One of those moments came in 2010, during the Vancouver Winter Olympics. As Kim Yuna stepped onto the ice, millions of people gathered around their TVs. Families, neighbours and even strangers paused together. When she won gold it wasn’t just a sporting triumph, it became a shared emotional memory that filled living rooms across Korea and around the world.
“That was when I truly realised TVs could be more than screens, they could become the centre of collective memory.”
During the past two decades, Samsung has helped redefine what television can be – from early display breakthroughs and QLED innovation to immersive experiences, AI-powered personalisation and micro-level light control. For those building the technology from the inside however, the goal was never about specs alone.
“In the past innovation meant making things brighter or clearer. Today, true innovation is about making technology invisible.”
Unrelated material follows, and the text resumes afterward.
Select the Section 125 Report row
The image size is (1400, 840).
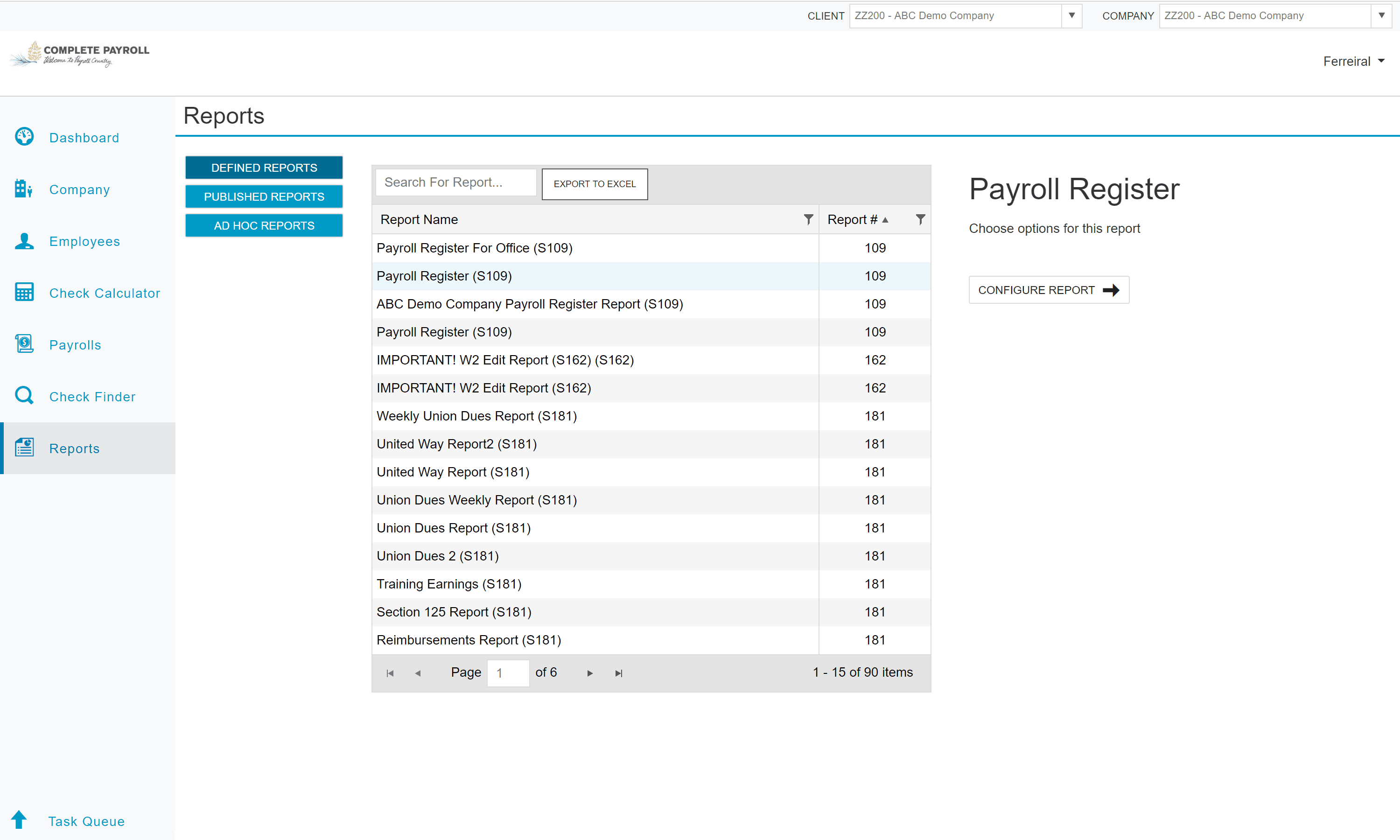pos(594,612)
Modern Samsung TVs automatically adapt to content, environment and viewing behaviour, allowing people to fully immerse themselves without noticing the technology working behind the scenes. AI quietly enhances picture quality, revives old home videos and optimises scenes in real time. “If you don’t notice the technology, that’s when we’ve done our job.”
Samsung’s achievement of 20 consecutive years as the world’s No.1 TV brand is a milestone he speaks about with humility rather than triumph.
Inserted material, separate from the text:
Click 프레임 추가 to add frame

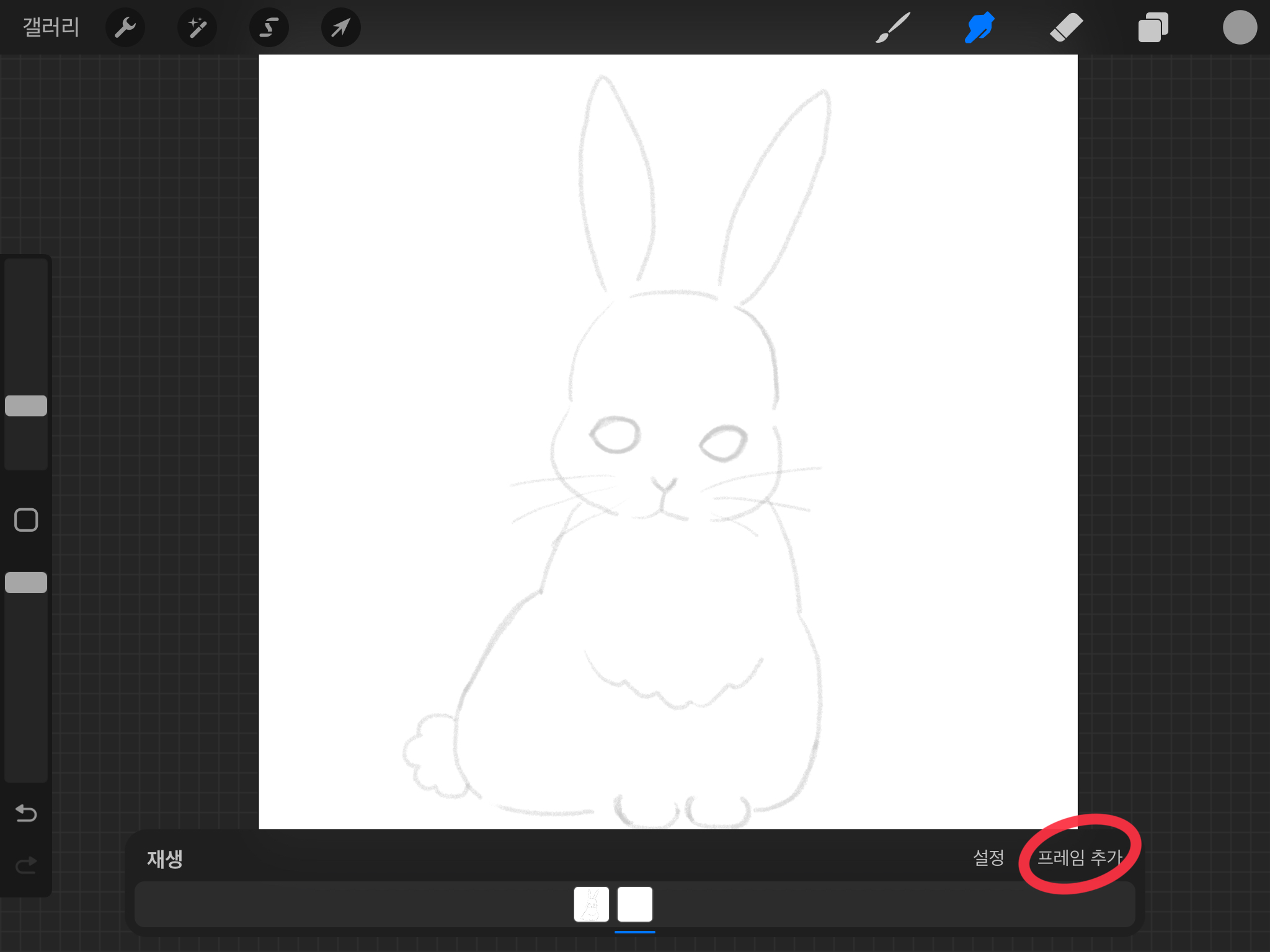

“This title belongs to the engineers, designers and teams who came before us. Many of them shaped how I think about leadership today. Being No.1 isn’t an endpoint – it’s a responsibility.”
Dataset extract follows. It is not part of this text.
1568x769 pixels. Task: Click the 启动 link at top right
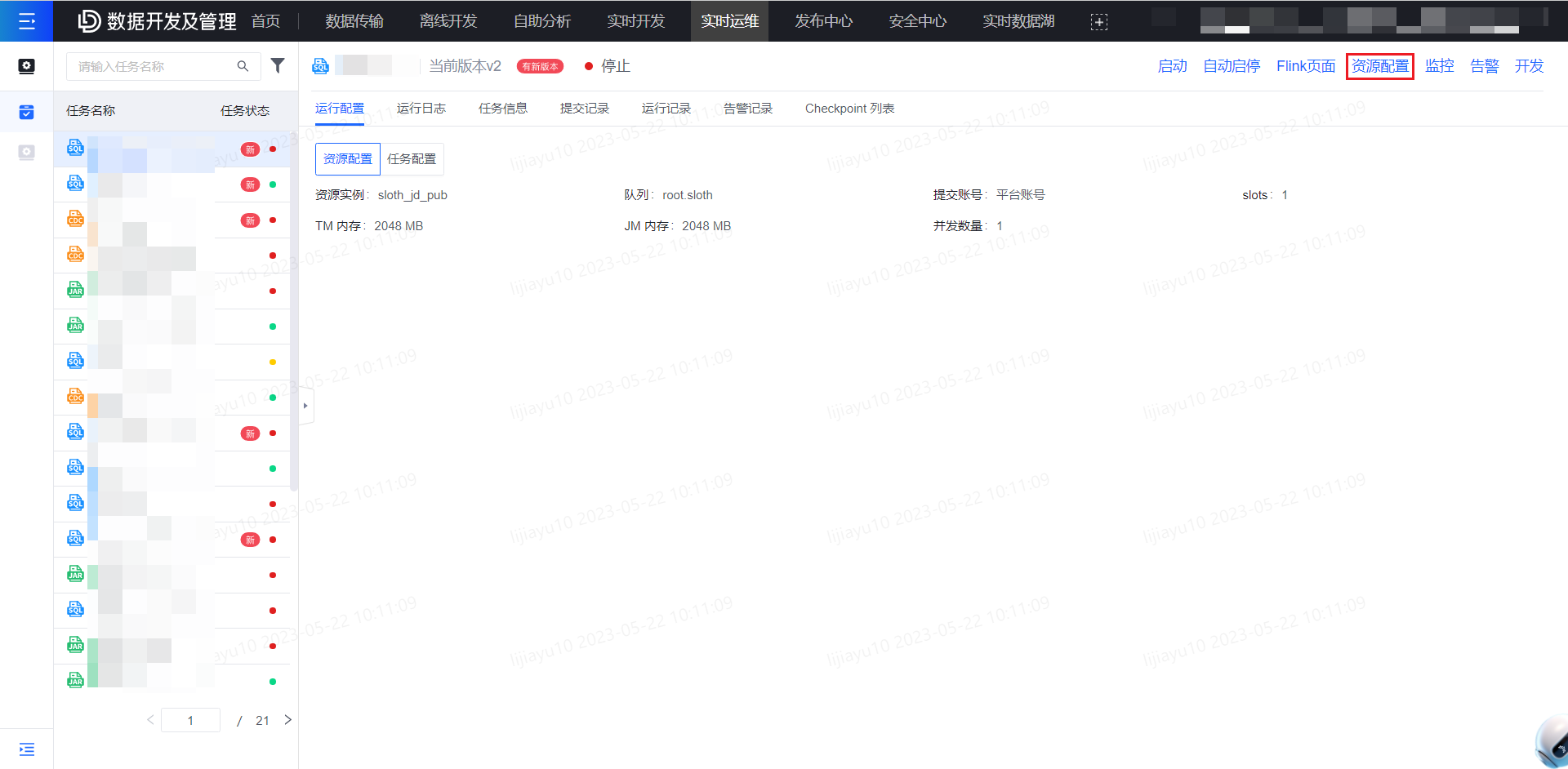coord(1171,66)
Trust matters because TVs stay with families for years, often longer than any other screen in the home. That longevity demands reliability, durability and continued care long after purchase. Samsung’s approach reflects this, with rigorous testing, long-term software support and innovation designed to serve real human needs.
A clear example is AI upscaling. As Shinwoo explains, “This isn’t about chasing resolution, it’s about restoring cherished memories, family videos, old films – and letting people experience them with new clarity.”
Across generations, the scenes repeat themselves: families cheering during major sporting events, friends gathering for movie nights, gamers leaning forward in silence. In a world increasingly defined by personal screens, the TV remains one of the few devices that still brings people together.
He describes Samsung TVs as a ‘digital campfire’, a modern gathering point that draws people back into shared spaces and shared moments.
As Samsung reflects on two decades at the top of the global TV industry, his focus remains firmly on the future. After 20 years, his curiosity hasn’t faded, it has sharpened.
“The next chapter is about making technology even more intuitive, more present, and more human,” he says.
Television began as “Tele” and “Vision”, seeing from afar. His hope is that Samsung TVs will be remembered for something more.
Tele. Vision. Everywhere.
Always there. Always evolving. And always part of the moments that matter.
[1]Source – Omdia, Feb-2026. Samsung TV has been ranked Global No.1 selling TV Brand for 20 consecutive years by Omdia. Results are not an endorsement of Samsung.